#### [TASK INSTRUCTIONS]
a) Using the interview excerpt, decide whether each of the following statements agrees with it. For each one, answer yes or no and quote the words of the excerpt that settle it. (i) Alice Tinsley Cole planned to become a teacher. (ii) Mary Tobin notes that career thinking was less common among women then than it is now. (iii) Alice Tinsley Cole had secretarial skills.
b) Resume the interview excerpt, starting right after its last line.

*** EXTRACT TO READ ***

Alice Tinsley Cole: And uh, so I don't know.

Mary Tobin: Uh huh. Uh, do you associate any one person with making you think what you, about what you would be doing in the future? Uh, it's true that career thinking was not nearly as commonplace with women then as it is now, but –

Alice Tinsley Cole: No, because it, well, no, it wasn't accounted for at all.

Mary Tobin: Uh huh.

Alice Tinsley Cole: I wasn't gonna be a teacher.

Mary Tobin: Uh huh.

Alice Tinsley Cole: I knew I didn't wanna teach.

Mary Tobin: Okay.

Alice Tinsley Cole: I wasn't gonna be, I would probably, I would, I had secretarial skills. I figured I'd probably have to be a secretary in some way, shape or form. I certainly wasn't gonna be a nurse.

Mary Tobin: Mm hmm.

*** GIVEN INFORMATION ***

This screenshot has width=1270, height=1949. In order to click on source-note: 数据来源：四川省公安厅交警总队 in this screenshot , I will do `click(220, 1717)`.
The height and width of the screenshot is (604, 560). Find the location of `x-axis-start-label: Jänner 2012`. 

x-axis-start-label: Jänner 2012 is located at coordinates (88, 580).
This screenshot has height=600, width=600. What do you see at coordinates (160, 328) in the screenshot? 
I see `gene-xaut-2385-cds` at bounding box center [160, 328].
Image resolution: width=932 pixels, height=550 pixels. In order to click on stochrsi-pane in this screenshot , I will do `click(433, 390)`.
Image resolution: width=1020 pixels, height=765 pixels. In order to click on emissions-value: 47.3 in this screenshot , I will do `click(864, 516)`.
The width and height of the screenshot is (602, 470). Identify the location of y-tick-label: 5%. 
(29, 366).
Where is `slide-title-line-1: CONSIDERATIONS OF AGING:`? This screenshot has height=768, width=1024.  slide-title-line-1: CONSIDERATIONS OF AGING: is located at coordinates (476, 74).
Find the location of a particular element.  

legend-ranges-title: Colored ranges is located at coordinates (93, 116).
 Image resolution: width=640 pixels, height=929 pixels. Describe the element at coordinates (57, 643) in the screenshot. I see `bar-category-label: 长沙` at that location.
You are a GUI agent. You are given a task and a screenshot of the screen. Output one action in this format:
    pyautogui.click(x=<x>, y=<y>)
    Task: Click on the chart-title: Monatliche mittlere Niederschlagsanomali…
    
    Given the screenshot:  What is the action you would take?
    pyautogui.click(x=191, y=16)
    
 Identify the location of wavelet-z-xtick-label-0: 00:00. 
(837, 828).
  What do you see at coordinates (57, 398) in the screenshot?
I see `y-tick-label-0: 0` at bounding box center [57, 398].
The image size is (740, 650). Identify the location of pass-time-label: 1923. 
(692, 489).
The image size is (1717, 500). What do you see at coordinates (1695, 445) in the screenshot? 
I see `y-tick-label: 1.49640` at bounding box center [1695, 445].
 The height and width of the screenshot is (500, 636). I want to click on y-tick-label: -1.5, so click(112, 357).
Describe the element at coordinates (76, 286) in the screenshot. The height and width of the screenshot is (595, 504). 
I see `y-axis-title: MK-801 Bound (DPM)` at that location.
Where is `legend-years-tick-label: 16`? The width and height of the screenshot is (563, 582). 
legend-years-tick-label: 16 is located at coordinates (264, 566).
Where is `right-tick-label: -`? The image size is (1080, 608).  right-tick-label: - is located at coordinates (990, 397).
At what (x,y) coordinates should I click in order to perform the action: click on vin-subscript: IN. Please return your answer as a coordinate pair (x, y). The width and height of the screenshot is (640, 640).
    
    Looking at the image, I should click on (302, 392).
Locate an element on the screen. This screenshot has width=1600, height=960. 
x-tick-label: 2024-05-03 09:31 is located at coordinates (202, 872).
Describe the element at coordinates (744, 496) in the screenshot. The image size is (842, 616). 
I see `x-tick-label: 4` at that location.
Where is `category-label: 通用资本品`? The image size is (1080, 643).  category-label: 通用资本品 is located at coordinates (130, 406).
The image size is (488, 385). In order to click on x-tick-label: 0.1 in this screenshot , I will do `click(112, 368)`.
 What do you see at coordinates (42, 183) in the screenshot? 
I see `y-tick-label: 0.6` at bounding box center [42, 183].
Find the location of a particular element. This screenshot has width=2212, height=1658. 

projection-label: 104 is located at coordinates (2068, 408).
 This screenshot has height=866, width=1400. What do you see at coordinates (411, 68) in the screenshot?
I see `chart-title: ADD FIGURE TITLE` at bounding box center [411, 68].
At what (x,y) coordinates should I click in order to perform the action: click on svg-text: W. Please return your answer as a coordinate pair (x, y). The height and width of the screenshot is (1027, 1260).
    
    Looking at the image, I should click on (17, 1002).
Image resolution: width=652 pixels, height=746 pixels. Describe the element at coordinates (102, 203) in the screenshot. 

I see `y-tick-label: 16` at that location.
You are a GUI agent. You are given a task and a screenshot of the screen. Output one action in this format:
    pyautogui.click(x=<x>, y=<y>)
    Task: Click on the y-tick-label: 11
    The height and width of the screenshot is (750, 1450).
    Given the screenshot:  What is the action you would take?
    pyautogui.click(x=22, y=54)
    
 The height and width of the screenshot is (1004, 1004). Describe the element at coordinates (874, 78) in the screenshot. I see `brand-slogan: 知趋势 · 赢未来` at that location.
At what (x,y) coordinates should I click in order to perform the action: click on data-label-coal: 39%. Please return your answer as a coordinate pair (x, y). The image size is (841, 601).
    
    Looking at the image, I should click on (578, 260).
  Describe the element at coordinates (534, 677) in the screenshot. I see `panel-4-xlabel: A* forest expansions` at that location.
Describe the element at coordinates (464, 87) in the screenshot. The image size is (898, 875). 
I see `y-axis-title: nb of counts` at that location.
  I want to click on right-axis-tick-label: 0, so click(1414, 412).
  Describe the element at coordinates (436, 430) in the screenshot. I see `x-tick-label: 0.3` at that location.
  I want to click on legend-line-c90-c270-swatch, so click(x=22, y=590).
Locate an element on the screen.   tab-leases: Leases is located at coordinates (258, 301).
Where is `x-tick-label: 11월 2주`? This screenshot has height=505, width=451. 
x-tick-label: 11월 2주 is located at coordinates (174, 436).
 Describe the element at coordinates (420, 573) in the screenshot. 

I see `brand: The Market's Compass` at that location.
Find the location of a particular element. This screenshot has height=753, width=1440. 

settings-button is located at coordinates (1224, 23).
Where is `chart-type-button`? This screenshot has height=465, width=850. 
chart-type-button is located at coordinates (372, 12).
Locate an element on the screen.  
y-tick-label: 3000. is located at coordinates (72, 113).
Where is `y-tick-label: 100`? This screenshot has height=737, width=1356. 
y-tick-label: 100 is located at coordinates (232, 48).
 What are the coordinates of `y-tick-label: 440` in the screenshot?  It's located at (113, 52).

***

#### [YOUR RESPONSES]
a)
(i) No: "I wasn't gonna be a teacher."
(ii) Yes: "career thinking was not nearly as commonplace with women then as it is now"
(iii) Yes: "I had secretarial skills."

b)
Alice Tinsley Cole: And those were the three appropriate careers for a woman in life. Uh, fortunately I had a husband who really said, you can do whatever you want.


Mary Tobin: Mm hmm.

Alice Tinsley Cole: If it makes you happy to work, go ahead and work.

Mary Tobin: Mm hmm.

Alice Tinsley Cole: Pro-, one of the facets of this apartment that I lived in was the summer after I was, after I married out of it, they took in some new roommates who had graduated here, and they had gone to work for Braniff Airways. And they were stewardess-, not, they weren't stewardesses, but they were in reservations. I think. I don't remember. Anyway, but they were, they kept talking about all these wonderful trips they took, so I decided that's what I wanted to do when I graduated from here.

Mary Tobin: Mm hmm.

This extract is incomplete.